Office Live needs a makeover

07.03.2007

Then there's the sheer usability of the site. Firstly, it's not as stable as it should be. Microsoft keeps sending me press releases showing that gobs and gobs of users have jumped onto Office Live, which is great for Redmond but apparently affects reliability for the folks using it. We haven't lost any data -- I'd have been spitting nails over that -- but you get kicked off occasionally, and that Passport login/logout process only works some of the time.

Uploading documents is also a somewhat hit-or-miss proposition -- again, no data loss, but having to upload a doc twice or more can really chap my posterior.

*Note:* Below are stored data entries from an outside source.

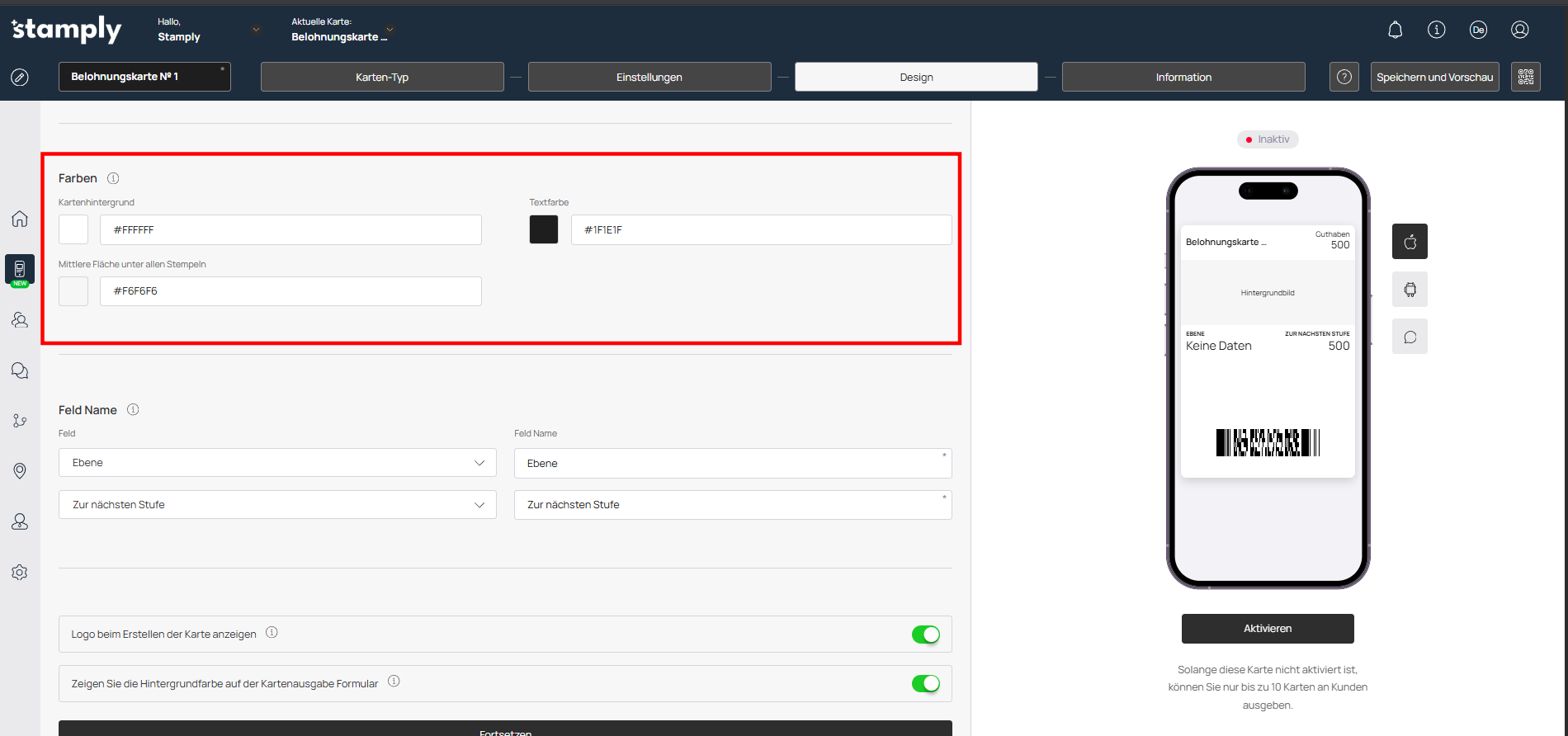Go to the Information tab
The width and height of the screenshot is (1568, 736).
click(x=1183, y=77)
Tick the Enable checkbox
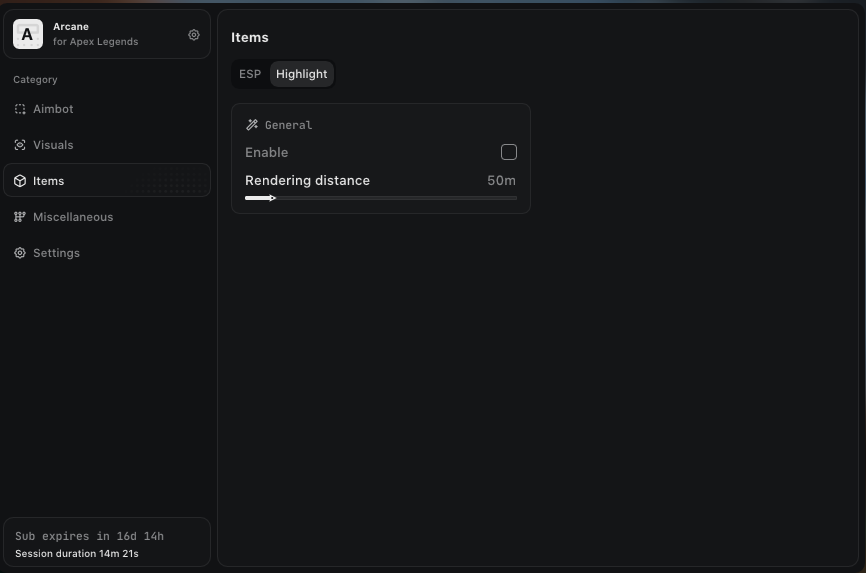This screenshot has height=573, width=866. pyautogui.click(x=509, y=152)
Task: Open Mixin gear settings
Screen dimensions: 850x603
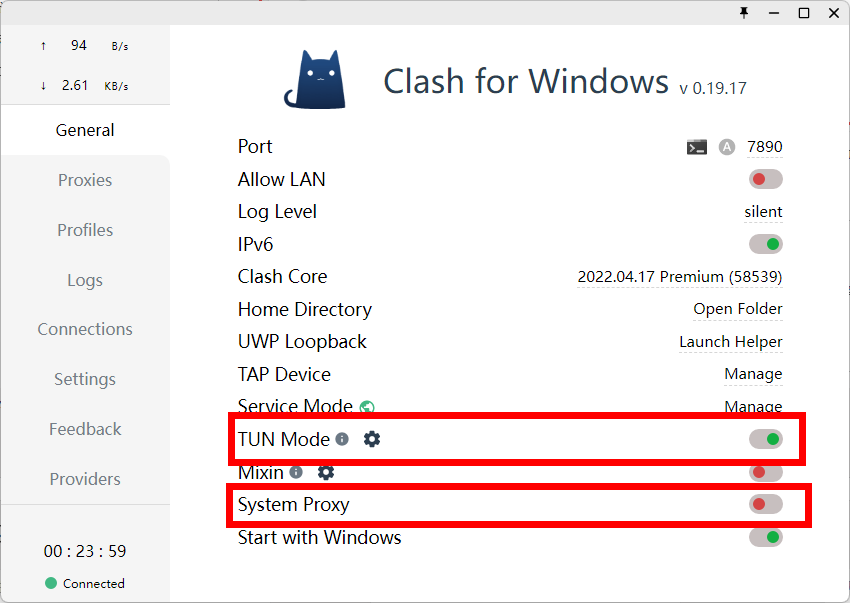Action: coord(326,472)
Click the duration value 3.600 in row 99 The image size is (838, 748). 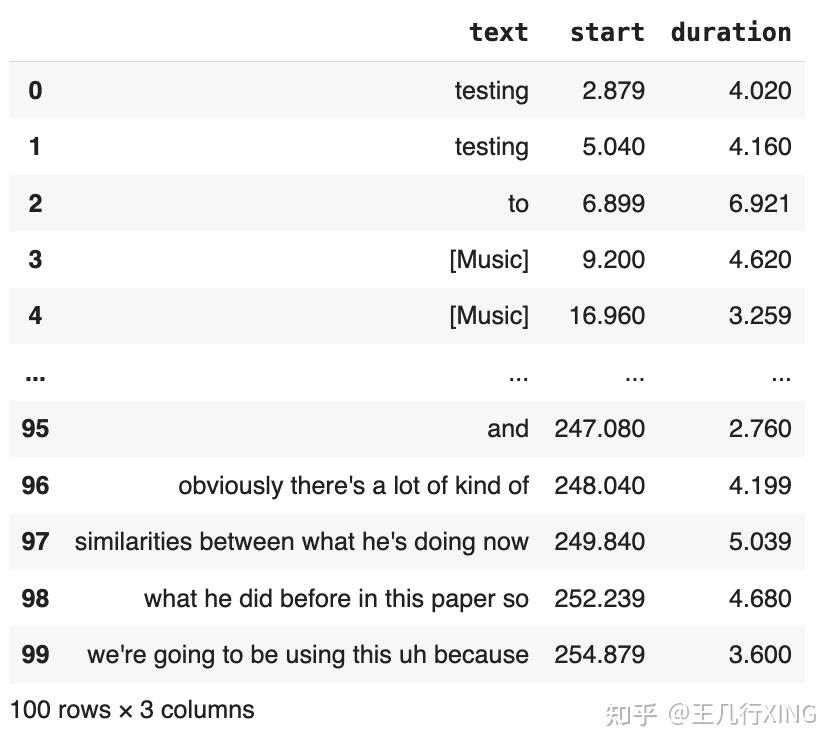click(x=760, y=654)

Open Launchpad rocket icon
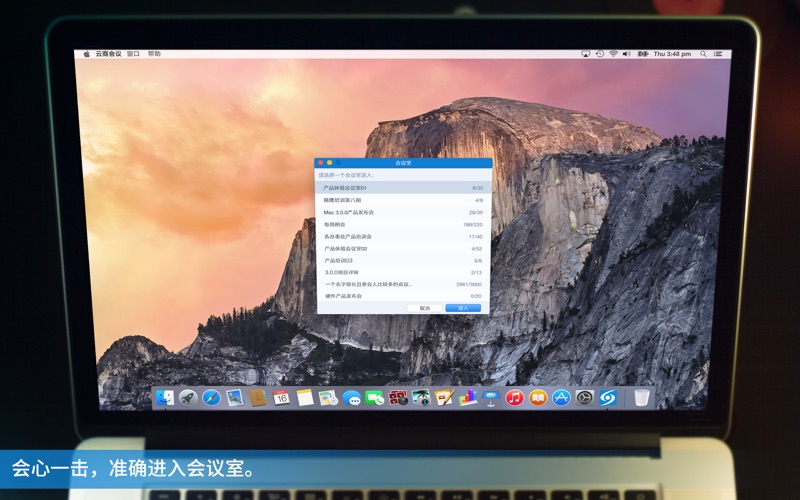(188, 397)
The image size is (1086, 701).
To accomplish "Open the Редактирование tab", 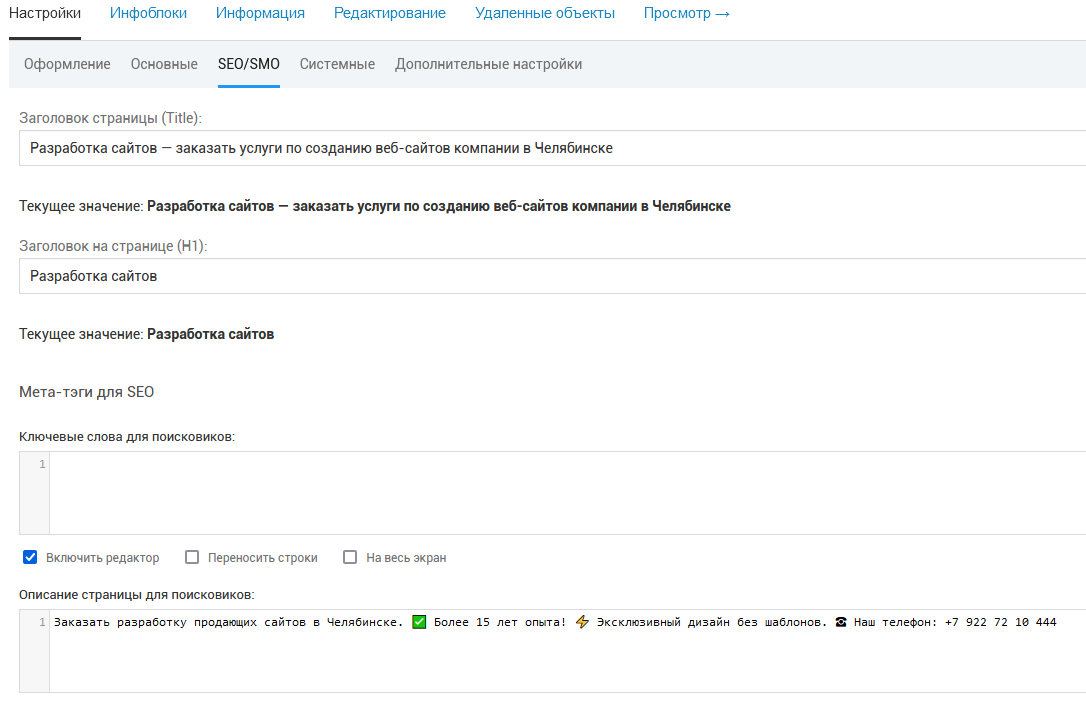I will (390, 14).
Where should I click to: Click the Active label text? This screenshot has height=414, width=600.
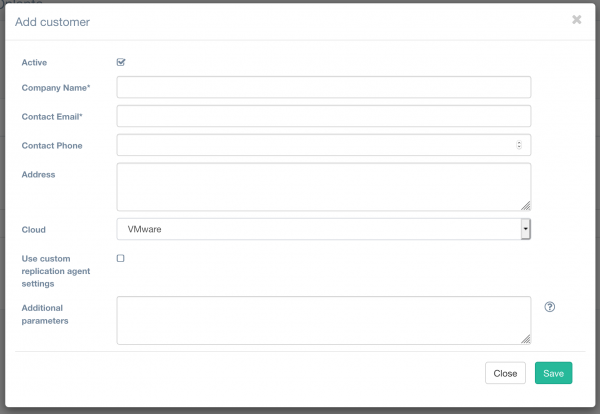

Then there's screen design. So far, Google is spanking Microsoft's rump with a broomstick in that department. Example: A console to something like Office Live should look like a console: dashboards, lists of users currently online, chat window in the bottom right-hand corner, stuff like that. Instead, it looks like a Web page advertising the Office Live service. Finding what you're looking for means digging around in sub-menus. One-click shortcuts right off the top page is not unrealistic for this application and should be up there by default.

And simply the way the apps are organized is unintuitive. To use a shared document repository, for example, doesn't mean clicking on something obvious, like Document Library. It means creating a team "workspace" (a synonym for meeting) and uploading a set of docs specific to that workspace. I get that Microsoft is trying to give us more granular control over who sees what, but it's completely unintuitive for a product that's supposed to be geared for rank beginners. And if you want a look at all your uploaded docs, you'll most likely be clicking through multiple workspaces.